Все оказывается серьезнее банальной обнаженки, хоть бы и качественной.
«Другие вещи» – это любые атрибуты внешнего по отношению к телу мира. Взаимодействие тела как индивидуальной единицы со всем «другим» становится моделью для социально-политических и коллективно-бессознательных конструкций, а выставка фотографий превращается, ни много ни мало, в историю Германии. Отсчет начинается после первой мировой: в состоянии болевого шока немцы смотрят друг на друга и, в лучшем случае, как Август Зандер, различают социальные типы Веймарской республики: нотариус, кретин, жена архитектора, студент… Далее – «Новое видение» Ласло Мохой-Надь, «Новая вещественность» Вернера Мантца, что-то вроде «новой античности» Лени Рифтеншталь и тому подобное – через исторические и культурные перипетии ХХ века вплоть до наших дней.

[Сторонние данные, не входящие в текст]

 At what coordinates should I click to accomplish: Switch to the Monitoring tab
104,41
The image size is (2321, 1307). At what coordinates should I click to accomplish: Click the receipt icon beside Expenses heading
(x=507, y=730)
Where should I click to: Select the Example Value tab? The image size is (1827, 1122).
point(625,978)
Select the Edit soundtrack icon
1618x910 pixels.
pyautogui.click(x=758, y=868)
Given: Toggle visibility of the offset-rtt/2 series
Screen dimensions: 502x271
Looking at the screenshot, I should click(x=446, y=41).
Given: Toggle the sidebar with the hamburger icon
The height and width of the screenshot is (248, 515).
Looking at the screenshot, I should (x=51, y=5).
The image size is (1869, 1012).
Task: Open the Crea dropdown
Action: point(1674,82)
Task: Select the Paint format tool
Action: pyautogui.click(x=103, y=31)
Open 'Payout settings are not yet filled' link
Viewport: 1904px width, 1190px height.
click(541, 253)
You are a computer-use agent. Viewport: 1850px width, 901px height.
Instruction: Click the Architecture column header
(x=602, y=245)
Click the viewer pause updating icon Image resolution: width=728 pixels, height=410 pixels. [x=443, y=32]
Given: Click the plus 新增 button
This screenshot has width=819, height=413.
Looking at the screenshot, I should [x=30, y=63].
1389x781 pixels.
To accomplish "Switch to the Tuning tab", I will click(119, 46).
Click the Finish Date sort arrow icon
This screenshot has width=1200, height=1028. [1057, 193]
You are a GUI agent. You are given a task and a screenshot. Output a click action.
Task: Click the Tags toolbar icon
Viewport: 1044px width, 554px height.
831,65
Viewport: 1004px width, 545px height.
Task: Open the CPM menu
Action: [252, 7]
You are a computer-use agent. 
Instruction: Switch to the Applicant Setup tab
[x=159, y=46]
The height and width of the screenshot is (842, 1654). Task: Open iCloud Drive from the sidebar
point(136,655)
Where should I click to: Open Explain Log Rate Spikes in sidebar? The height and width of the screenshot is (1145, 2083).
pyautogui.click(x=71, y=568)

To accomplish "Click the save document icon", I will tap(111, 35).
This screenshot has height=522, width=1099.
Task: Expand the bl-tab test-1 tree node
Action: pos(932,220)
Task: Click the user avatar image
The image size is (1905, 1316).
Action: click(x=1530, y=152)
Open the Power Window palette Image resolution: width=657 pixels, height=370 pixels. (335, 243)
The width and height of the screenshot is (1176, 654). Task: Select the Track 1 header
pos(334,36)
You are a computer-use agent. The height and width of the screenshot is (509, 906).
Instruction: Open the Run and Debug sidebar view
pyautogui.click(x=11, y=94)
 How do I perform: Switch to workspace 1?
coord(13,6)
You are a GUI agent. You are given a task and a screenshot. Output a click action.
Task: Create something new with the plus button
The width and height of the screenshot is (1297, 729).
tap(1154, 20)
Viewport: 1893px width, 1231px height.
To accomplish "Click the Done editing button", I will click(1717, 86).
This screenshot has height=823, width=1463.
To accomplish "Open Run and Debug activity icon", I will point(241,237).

Если попытаться восстановить хронологию в разбросанной экспозиции, то наиболее внятная и по-настоящему интересная часть – до национал-социалистических маршей и аналога «Летающей попы» Бородулина («Победительница» Лени Рифтеншталь) включительно. Хотя и после второй мировой появляются по-своему совершенные образцы светописи, вроде минималистского продолжения «Новой вещественности» Петера Кетмана. А потом – после фэшн-фотографии шестидесятых («Микки в яблочно-зеленом креповом платье с кокеткой и рукавами в нежно-желтом тоне» Ф.К. Гундлаха) начинаются странные изломы – не столько изображения, сколько сознания фотографа. Наверное, время такое: хоть достань пенис, как на снимке у Герберта Тобиаса, хоть в течение десяти лет снимай изменения одной и той же точки городского ландшафта, как Михаэль Рютц, – постмодернизм не отпустит из своей рефлексирующей, замороченной философичности и не избавит от смутности намерений. За редким исключением, вроде «Созерцания солнца в полночь» Катарины Зивердинг, снимки не вызывают эмоций, разве что физиологическое содрогание или напряженное «вдумывание». Такое ощущение, что в цифровой век человеческое тело вообще начинает восприниматься фотографами как непонятный сбой в матрице, как ошибка.
Московский Дом фотографии. Остоженка, 18. «О телах и других вещах. Немецкая фотография в ХХ веке» — до 15 апреля.